Reading Partners helps kids from falling behind in reading
November 13, 2013
NORTH CHARLESTON, S. C (WCIV) — When it comes to kids, many prefer to play video games rather than read books.
But Reading Partners, a national organization that took over the local Book Buddies program, is working to make kids choose books.
The program has a 90% success rate in helping kids better their reading skills and keeping them from falling behind.
The program is operated in eight Title I schools in Charleston County.
Relston Sanders is a 5th grader at Mary Ford Elementary School is one year behind in reading.
But that hasn’t kept the 10 year old from having big dreams.

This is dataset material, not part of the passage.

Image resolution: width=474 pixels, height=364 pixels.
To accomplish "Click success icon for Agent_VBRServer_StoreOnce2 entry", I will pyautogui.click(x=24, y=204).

“I want to be in the military to help my country, so our country can be safe,” he said.
The future serviceman knows how important reading skills are to being successful in the Navy.
His tutor, Jesse Hudson, is determined to keep Sanders from falling further behind.
“By the end of the program he is going to be on top,” Hudson said. “Because he is reading well, he is comprehending well and he takes his books home and reads his books and comes back to share with me what he read.”
Louis Kohlheim, the board chair for Reading Partners Charleston, said she hopes the program will soon include all 17 of the district’s high-poverty elementary schools.
“We are striving for the curriculum to be an accelerated rate of learning,” she said. “So for every one month of being in school they have a 1.6 or one in a half month of learning.”
What makes the program different from others, is every volunteer is trained and measures progress through internal and standardized tests.
Once a child is paired with a volunteer, the two stay together throughout the program.